وَالَّذِينَ يَكْنِزُونَ الذَّهَبَ وَالْفِضَّةَ وَلَا يُنْفِقُونَهَا فِي سَبِيلِ اللَّهِ فَبَشِّرْهُمْ بِعَذَابٍ أَلِيمٍ

Dan orang-orang yang menyimpan emas dan perak dan tidak menafkahkannya pada jalan Allah, maka beritahukanlah kepada mereka, (bahwa mereka akan mendapat) siksa yang pedih, (QS. At-Taubah : 34)

Meski ayat ini menyebut emas dan perak, tetapi oleh para ulama ahli fiqih khususnya mengatakan bahwa maksudnya bukan emas atau perak perhiasan, melainkan fungsinya sebagai alat tukar atau alat pembayaran. 

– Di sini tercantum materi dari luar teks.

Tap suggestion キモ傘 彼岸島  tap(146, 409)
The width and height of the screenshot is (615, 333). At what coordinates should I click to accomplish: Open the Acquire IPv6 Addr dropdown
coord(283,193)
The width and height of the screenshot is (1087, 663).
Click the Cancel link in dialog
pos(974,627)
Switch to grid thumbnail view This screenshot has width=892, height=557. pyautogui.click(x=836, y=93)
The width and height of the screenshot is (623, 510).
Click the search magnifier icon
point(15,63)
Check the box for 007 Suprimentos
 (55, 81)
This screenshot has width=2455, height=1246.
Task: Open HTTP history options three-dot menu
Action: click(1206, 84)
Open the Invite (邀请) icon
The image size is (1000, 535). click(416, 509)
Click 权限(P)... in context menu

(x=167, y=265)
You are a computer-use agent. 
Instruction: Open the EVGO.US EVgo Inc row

Bentuk fisiknya bukanlah perhiasan seperti cincin, kalung, giwang, gelang, anting, tapi bentuknya uang coin emas (dirham) dan coin perak (dirham). 

Emas perak yang wujudnya berupa perhiasan oleh para fuqaha tidak termasuk yang kena kewajiban zakat. 

Oleh karena itulah di masa sekarang ini banyak kalangan yang mewajibkan zakat uang, meski wujudnya bukan berupa emas atau perak. Uang sebagai alat pembayaran di masa sekarang tidak ada lagi yang berwujud emas atau perak, tetapi wujudnya kertas yang diprint, bahkan bentuknya hanya catatan data digital. 

Maka muncul perbedaan pendapat di masa modern ini : apakah uang kita bisa mewakili emas? Atau dengan kata lain, bisakah uang kertas ini diqiyaskan ke emas, karena sama-sama berfungsi sebagai alat pembayaran?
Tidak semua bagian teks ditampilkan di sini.